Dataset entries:
● ● ● ●

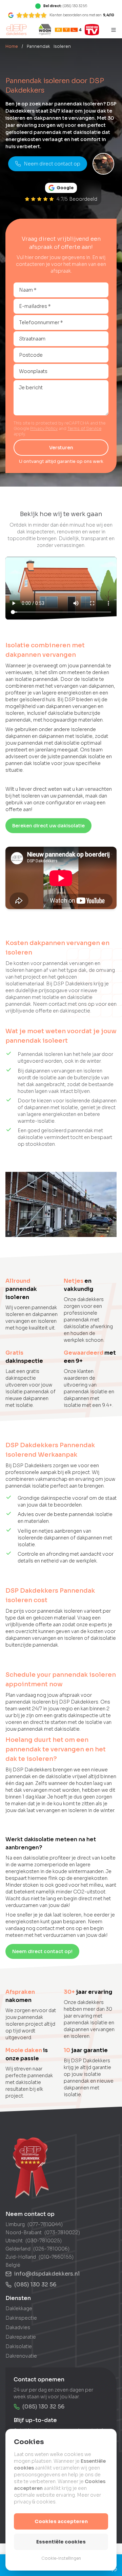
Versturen (61, 448)
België (12, 2265)
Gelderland (17, 2249)
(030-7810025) (43, 2241)
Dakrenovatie (21, 2356)
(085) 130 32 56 (35, 2284)
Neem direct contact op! (42, 1951)
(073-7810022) (62, 2232)
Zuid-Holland (20, 2257)
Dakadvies (17, 2327)
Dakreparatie (20, 2337)
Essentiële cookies (61, 2542)
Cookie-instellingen (61, 2558)
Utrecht (14, 2241)
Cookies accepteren (61, 2521)
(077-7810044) (45, 2224)
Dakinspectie (21, 2318)
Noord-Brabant (23, 2232)
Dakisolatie (18, 2346)
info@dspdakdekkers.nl (47, 2273)
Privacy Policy (44, 428)
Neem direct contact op (52, 164)
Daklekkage (18, 2308)
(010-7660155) (56, 2257)
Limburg (15, 2224)
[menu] (113, 30)
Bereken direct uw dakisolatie (48, 826)
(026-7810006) (51, 2249)
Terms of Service (84, 428)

● ● ● ●

Work item: In the reply, each line of the data must appear exactly as written, and no picture may appear.

Solution to the problem:
Versturen (61, 448)
België (12, 2265)
Gelderland (17, 2249)
(030-7810025) (43, 2241)
Dakrenovatie (21, 2356)
(085) 130 32 56 (35, 2284)
Neem direct contact op! (42, 1951)
(073-7810022) (62, 2232)
Zuid-Holland (20, 2257)
Dakadvies (17, 2327)
Dakreparatie (20, 2337)
Essentiële cookies (61, 2542)
Cookie-instellingen (61, 2558)
Utrecht (14, 2241)
Cookies accepteren (61, 2521)
(077-7810044) (45, 2224)
Dakinspectie (21, 2318)
Noord-Brabant (23, 2232)
Dakisolatie (18, 2346)
info@dspdakdekkers.nl (47, 2273)
Privacy Policy (44, 428)
Neem direct contact op (52, 164)
Daklekkage (18, 2308)
(010-7660155) (56, 2257)
Limburg (15, 2224)
[menu] (113, 30)
Bereken direct uw dakisolatie (48, 826)
(026-7810006) (51, 2249)
Terms of Service (84, 428)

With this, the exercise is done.